Aluna : Si ma mémoire est bonne, c’était en 2009, alors que je travaillais avec un autre artiste sur un projet musical intitulé My Toys Like Me, et on avait contacté George pour faire un remix de notre morceau « Sweetheart ». Comme j’avais des idées de morceaux qui n’aboutissaient pas, j’ai eu l’idée de faire un test avec George, et ça a fonctionné du premier coup ! Tout semblait si simple et évident, on n’a pas réfléchi, cela s’est fait tout seul. On a décidé de poursuivre ensemble l’aventure et d’explorer nos possibilités musicales.
George : Moi, j’ai dû avoir ma première guitare à l’âge de 14 ans et, chemin faisant, j’ai découvert les équipements électroniques en me demandant comment on pouvait faire de la musique comme Portishead. J’ai eu plusieurs expériences de groupes et projets musicaux, mais quand on s’est rencontrés avec Aluna, il n’y a pas eu de réflexion : la musique était là, juste en face de nous, et on s’inspirait l’un et l’autre. On n’avait qu’une envie, c’était de continuer.

– Partagez-vous les mêmes influences musicales tous les deux ?

A : On aime tous les deux Radiohead et Jeff Buckley…
G : Mais aussi Air, Chris Clarke, certains morceaux d’Aphex Twin…
A : Je dirais que si on pense à de la musique électronique, George serait plus Flying Lotus, et moi, ce serait Moderat. Et j’apprécie aussi beaucoup des artistes électroniques scandinaves comme The Knife, Robyn, Kate Boy…
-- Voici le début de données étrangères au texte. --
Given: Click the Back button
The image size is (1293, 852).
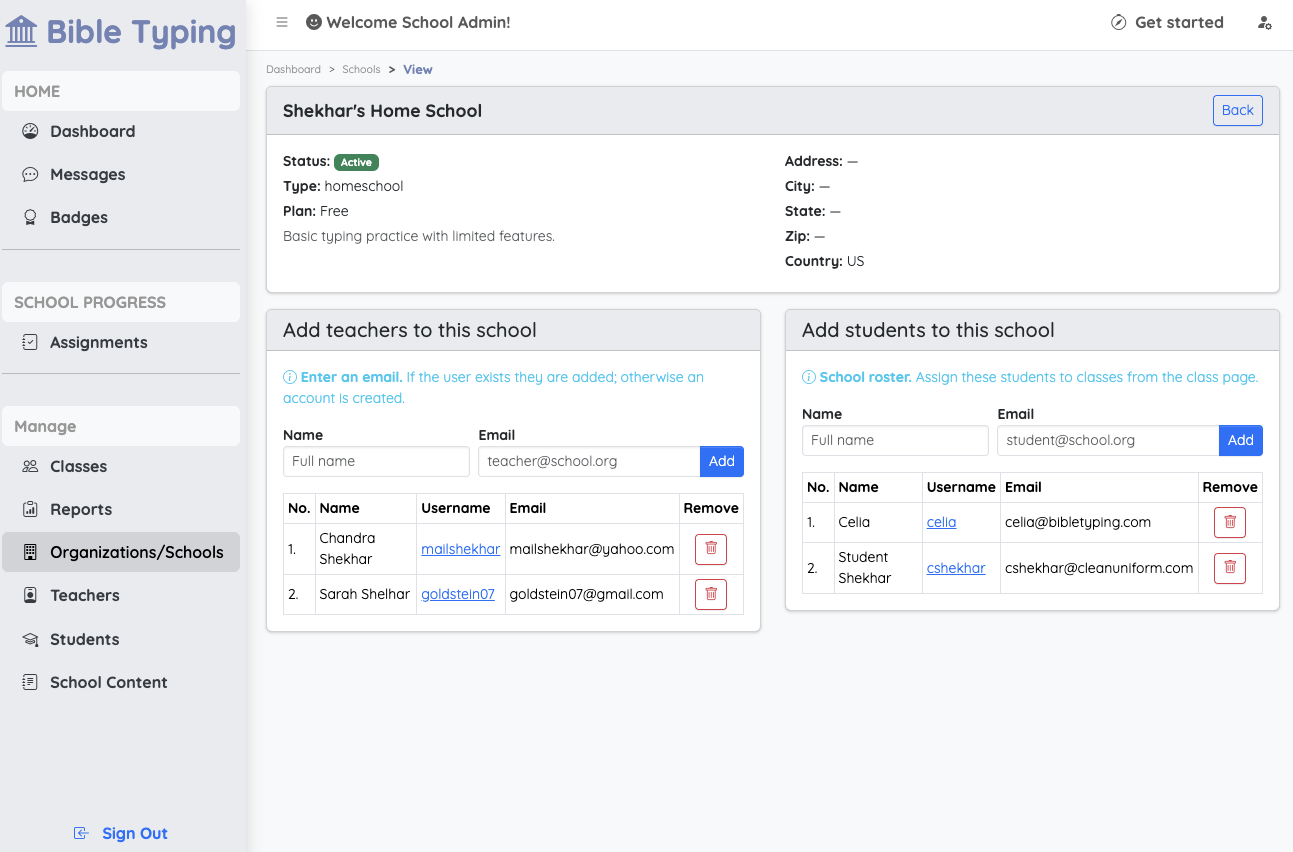Looking at the screenshot, I should [x=1237, y=110].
– Quelle est la première chanson que vous ayez composée ensemble ?

G : Je crois que c’est un titre qui s’appelle « Disobey », mais aussi « We Are Chosen », chanson que l’on joue toujours sur scène aujourd’hui, d’ailleurs.

– Quand vous travaillez ensemble, quel est le point de départ ?
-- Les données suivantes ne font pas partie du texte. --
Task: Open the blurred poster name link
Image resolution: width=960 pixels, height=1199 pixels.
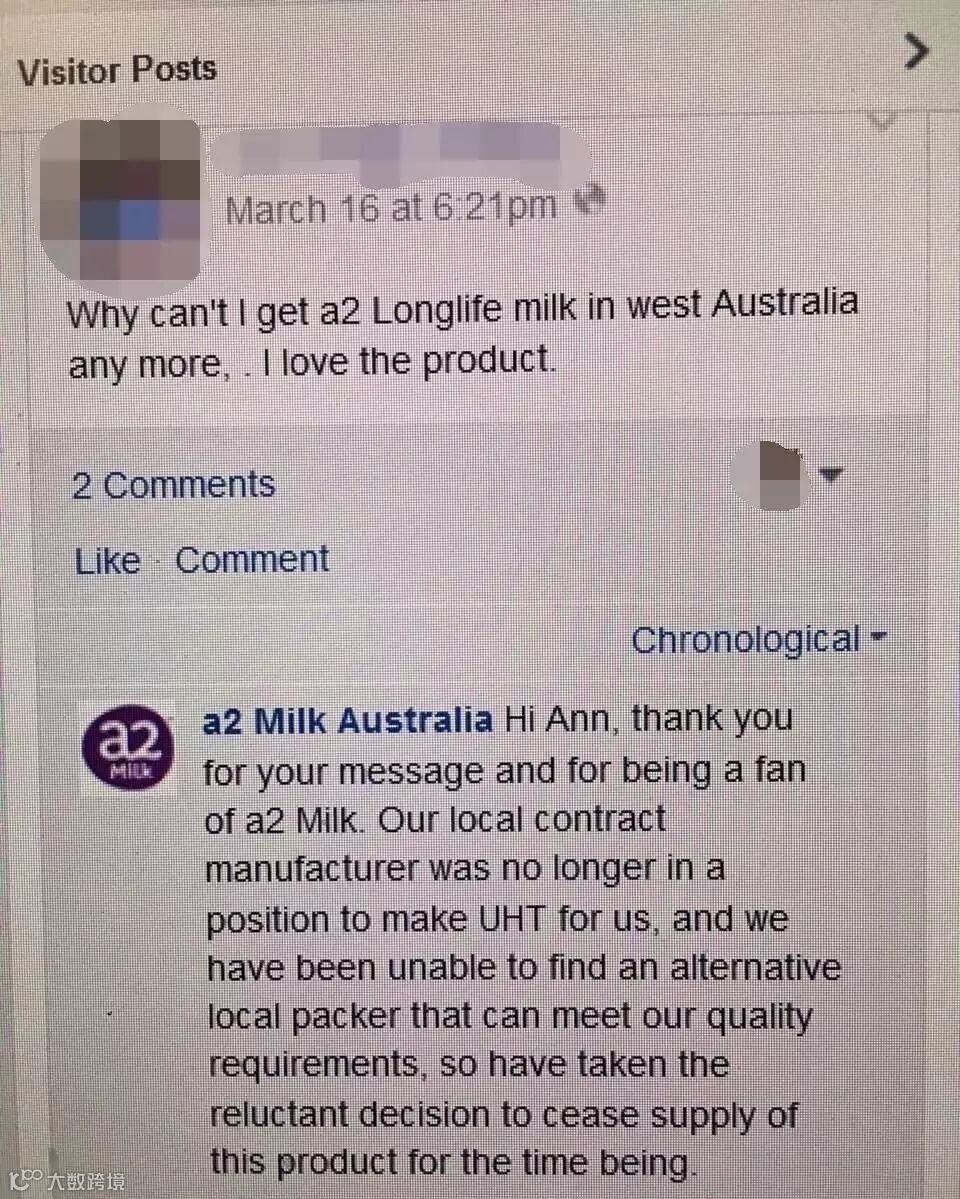Action: coord(399,154)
G : Il n’y a vraiment pas de formule. Cela peut démarrer de n’importe quels éléments : un rythme, un son, une mélodie, quelques paroles… Je trouve que cela est excitant de savoir que l’on peut faire éclore une chanson à partir d’un élément aussi anecdotique au départ.
A : Notre façon de travailler est très empirique et sans modus operandi. La seule règle que l’on ait c’est que George ne chante pas et je ne touche pas l’ordinateur !
G : Mais, dis-moi, l’autre jour, je ne t’ai pas vu tripoter le clavier, par hasard ? [Eclats de rires]

– Avec votre musique, vous parvenez à dynamiter complètement le style R’n’B pour faire une sorte de soul futuriste. Est-ce votre objectif ?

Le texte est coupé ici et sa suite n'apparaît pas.